Sr. Financial Results No. 2024-25 2023-24
1. Turnover (Including other Income) 4,666.94 4,109.33
2. Earning before Interest, tax, depreciation and amortisation expenses (EBITDA) (170.79) (250.27)
3. Profit before tax (682.04) (829.49)
4. Profit after tax (665.94) (800.66)
5. Earning Per Share (basic) (Rs.) (28.35) (35.57)
6. Earning Per Share (diluted) (Rs.) (26.91) (32.89)

The Financial performance of the Company for the Financial Year 2024-25 is described in details in the Directors Report under the head overview of Companys financial performance.
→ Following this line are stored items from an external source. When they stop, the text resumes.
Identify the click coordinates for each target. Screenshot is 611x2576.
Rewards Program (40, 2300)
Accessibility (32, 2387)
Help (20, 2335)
HUMAN RESOURCES / INDUSTRIAL RELATIONS

human capital is not just a resource ? it is the driving force behind our continued success. We hold a deep- rooted belief that our employees form the core foundation of all our achievements. Recognizing that our people are our greatest strength, we are committed to nurturing a culture that values talent, promotes growth, and builds long-term partnerships with every team member.

To empower our workforce, we have established a dedicated in-house training academy that provides ongoing, structured learning programs tailored to enhance both technical and professional skills. This initiative ensures that our employees stay up to date with industry standards and continue to grow in their roles. Continuous training is embedded in our operational ethos, allowing individuals to sharpen their expertise and contribute meaningfully to our strategic goals.

In addition to professional development, we offer a robust Employee Stock Option Plan (ESOP), thoughtfully crafted to recognize dedication, foster a sense of ownership, and reward performance across all levels. This initiative is pivotal in reinforcing longterm employee commitment and loyalty. The ESOP serves not just as a financial benefit, but as a symbol of trust and shared success between the organization and its people.

Our holistic approach to human capital ? centered on growth, engagement, and well-being ?enables us to attract and retain top-tier talent while cultivating a high-performance, value-driven culture.

KEY FINANCIAL RATIOS

Sr. No. Particulars 2024-25 2023-24 Variance Explanation (For variance of 25% or more):
1. Current Ratio 2.53 2.07 22.23% NA
2. Debt Service Coverage Ratio - - 0.00% NA
3. Return on Equity Ratio - (6.52) 0.00% NA
4. Inventory Turnover Ratio (0.10) (0.12) -15.68% NA
5. Trade Receivables Turnover Ratio 1.60 1.92 -16.80% NA
6. Trade Payables Turnover Ratio 4.01 4.95 -19.08% Trade Payables Turnover Ratio has decreased due to decrease in Credit Purchases of inventory as the inventory levels was sufficently managed.
7. Net Capital Turnover Ratio 2.42 4.03 -40.00% Net Capital Turnover Ratio has improved due to increase in Net Sales. The company is able to increase the sales due to effectively utilising the working capital employed in the business.
8. Net Profit Ratio 6.33 ^ 19.93 -68.27% The losses incurred during the current financial year, resulting from the provision for ESOP expenses, amortisation of Preoperative Capitalised Expenses and the fact that the relative increase in costs has outpaced the relative increase in sales, have impacted the companys financial ratios resulting in decreased net profit ratio.
9. Return on Capital Employed (0.14) (0.20) -27.59% NA
10. Return on Investment (0.10) (0.12) -11.39% NA

CAUTIONARY STATEMENT

Statements in the Management Discussion and Analysis and Directors Report describing the Companys strengths, strategies, projections and estimates, are forward looking statements and progressive within the meaning of applicable laws and regulations. The Actual results may vary from those expressed or implied, depending upon economic conditions, Government Policies and other incidental factors. Readers are cautioned not to place undue reliance on the forward looking statements.